Dark Matter Relic Density Revisited: The Case For Early Kinetic Decoupling

TL;DR

This paper investigates the impact of early kinetic decoupling on dark matter relic density calculations, showing that more accurate methods can significantly alter abundance predictions in simple models.

Contribution

It introduces advanced methods for calculating dark matter relic density by including higher moments and full phase-space evolution, challenging the standard equilibrium assumption.

Findings

Relic density predictions can vary by up to an order of magnitude.

Early kinetic decoupling significantly affects dark matter abundance calculations.

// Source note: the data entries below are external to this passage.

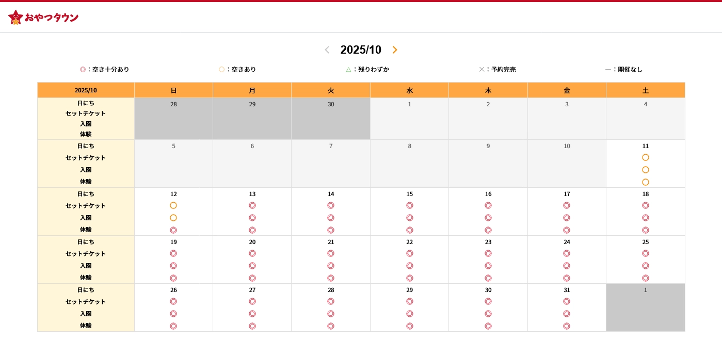
Task: Go to next month with right chevron
Action: coord(395,50)
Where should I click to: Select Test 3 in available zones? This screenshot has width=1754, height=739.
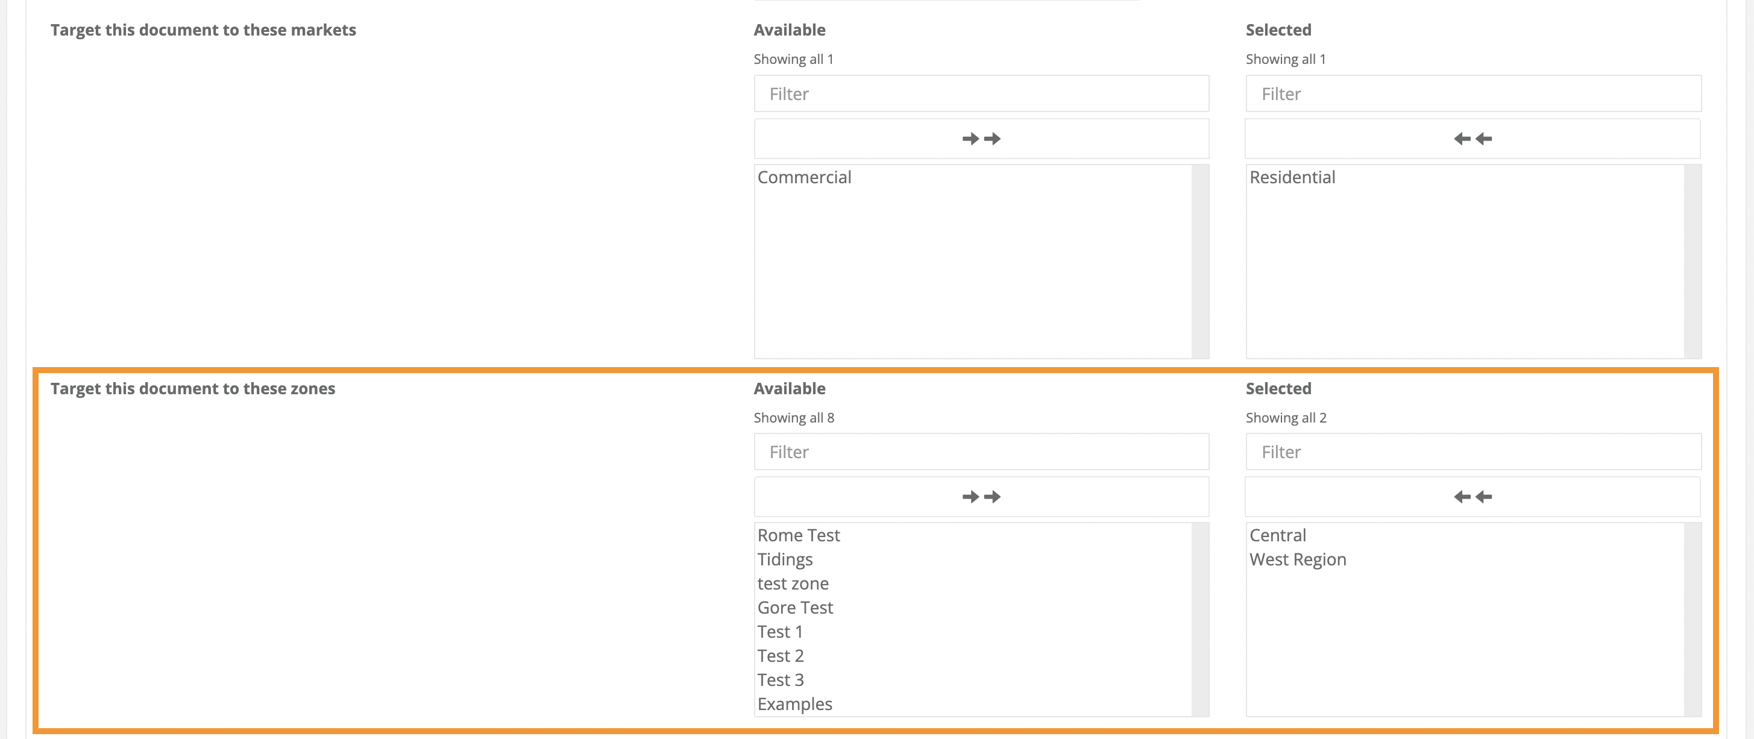[x=780, y=679]
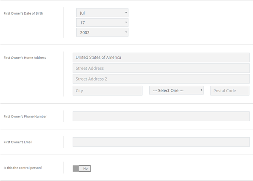
Task: Select the City input field
Action: pos(107,91)

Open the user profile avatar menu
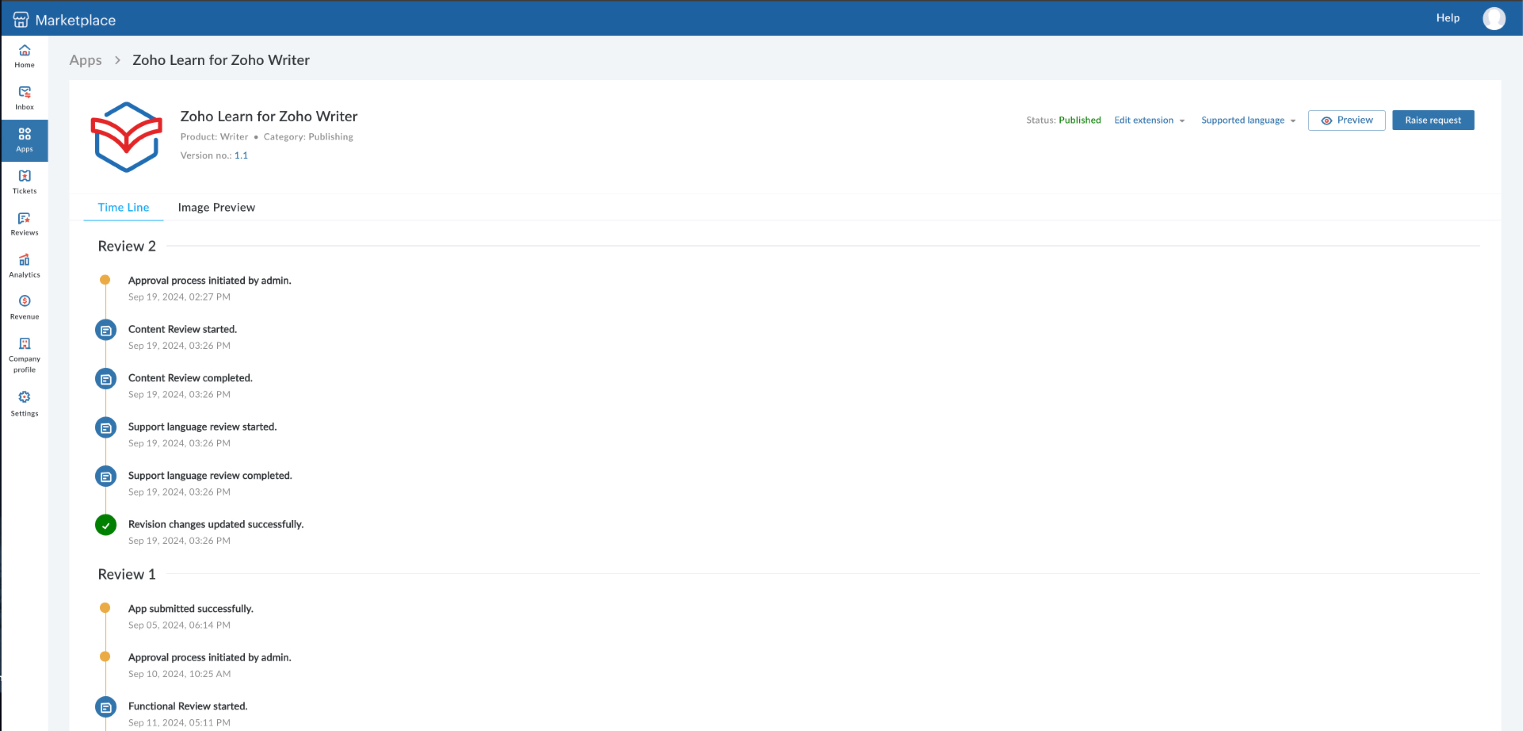[x=1493, y=18]
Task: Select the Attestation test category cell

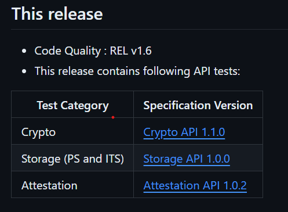Action: pyautogui.click(x=72, y=185)
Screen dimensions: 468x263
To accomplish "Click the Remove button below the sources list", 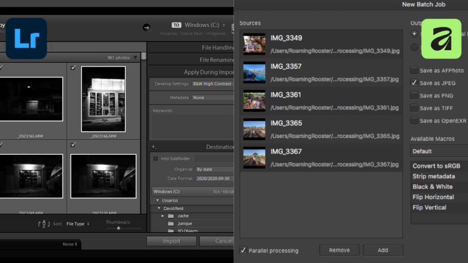I will (339, 250).
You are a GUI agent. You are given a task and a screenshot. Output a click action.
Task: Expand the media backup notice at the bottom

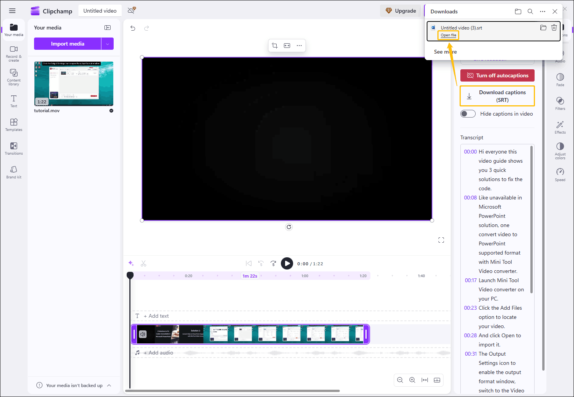coord(109,385)
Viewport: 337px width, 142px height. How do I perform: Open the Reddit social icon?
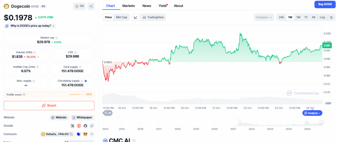tap(79, 126)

More precise treatments are necessary for accurate relic density estimates.

Abstract

Kinetic decoupling of dark matter typically happens much later than chemical freeze-out. In fact, local thermal equilibrium is an important assumption for the usual relic density calculations based on solving the Boltzmann equation (for its 0-th moment) describing the dark matter number density. But is this assumption always justified? Here we address this question and discuss the consequences of more accurate treatments. The first treatment is relying on the inclusion of higher moments of the Boltzmann equation and the second on solving the evolution of the phase-space distribution function fully numerically. For illustration, these methods are applied to the Scalar Singlet model, often referred to as the simplest WIMP DM possibility from a model-building perspective. It is explicitly shown that even in this simple model the prediction for the dark matter abundance can be affected by as much as one order of magnitude.